» TASK DESCRIPTION: Please reproduce the data below line for line, with no changes.

Start of DATASET EXCERPTS

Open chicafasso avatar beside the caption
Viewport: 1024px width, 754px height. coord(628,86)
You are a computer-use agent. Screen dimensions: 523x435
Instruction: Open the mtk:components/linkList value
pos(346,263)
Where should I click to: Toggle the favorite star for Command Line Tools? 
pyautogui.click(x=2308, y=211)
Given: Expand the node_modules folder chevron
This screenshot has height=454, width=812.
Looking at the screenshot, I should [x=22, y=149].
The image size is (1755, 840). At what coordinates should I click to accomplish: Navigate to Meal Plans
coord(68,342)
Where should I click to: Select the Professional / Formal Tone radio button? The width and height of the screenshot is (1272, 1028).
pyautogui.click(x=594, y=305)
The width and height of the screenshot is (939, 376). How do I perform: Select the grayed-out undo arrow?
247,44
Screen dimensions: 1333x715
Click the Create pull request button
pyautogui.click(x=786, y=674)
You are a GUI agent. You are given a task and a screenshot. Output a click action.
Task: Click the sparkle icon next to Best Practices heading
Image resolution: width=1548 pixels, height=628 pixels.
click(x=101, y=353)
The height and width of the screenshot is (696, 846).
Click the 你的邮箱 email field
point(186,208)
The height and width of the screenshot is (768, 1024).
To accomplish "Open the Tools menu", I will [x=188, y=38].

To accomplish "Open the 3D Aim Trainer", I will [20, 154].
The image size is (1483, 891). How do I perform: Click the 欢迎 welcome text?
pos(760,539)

End of DATASET EXCERPTS

» EXERCISE OUTPUT:
Open chicafasso avatar beside the caption
Viewport: 1024px width, 754px height. coord(628,86)
You are a computer-use agent. Screen dimensions: 523x435
Instruction: Open the mtk:components/linkList value
pos(346,263)
Where should I click to: Toggle the favorite star for Command Line Tools? 
pyautogui.click(x=2308, y=211)
Given: Expand the node_modules folder chevron
This screenshot has height=454, width=812.
Looking at the screenshot, I should [x=22, y=149].
The image size is (1755, 840). At what coordinates should I click to accomplish: Navigate to Meal Plans
coord(68,342)
Where should I click to: Select the Professional / Formal Tone radio button? The width and height of the screenshot is (1272, 1028).
pyautogui.click(x=594, y=305)
The width and height of the screenshot is (939, 376). How do I perform: Select the grayed-out undo arrow?
247,44
Screen dimensions: 1333x715
Click the Create pull request button
pyautogui.click(x=786, y=674)
You are a GUI agent. You are given a task and a screenshot. Output a click action.
Task: Click the sparkle icon next to Best Practices heading
Image resolution: width=1548 pixels, height=628 pixels.
click(x=101, y=353)
The height and width of the screenshot is (696, 846).
Click the 你的邮箱 email field
point(186,208)
The height and width of the screenshot is (768, 1024).
To accomplish "Open the Tools menu", I will [x=188, y=38].

To accomplish "Open the 3D Aim Trainer", I will [20, 154].
The image size is (1483, 891). How do I perform: Click the 欢迎 welcome text?
pos(760,539)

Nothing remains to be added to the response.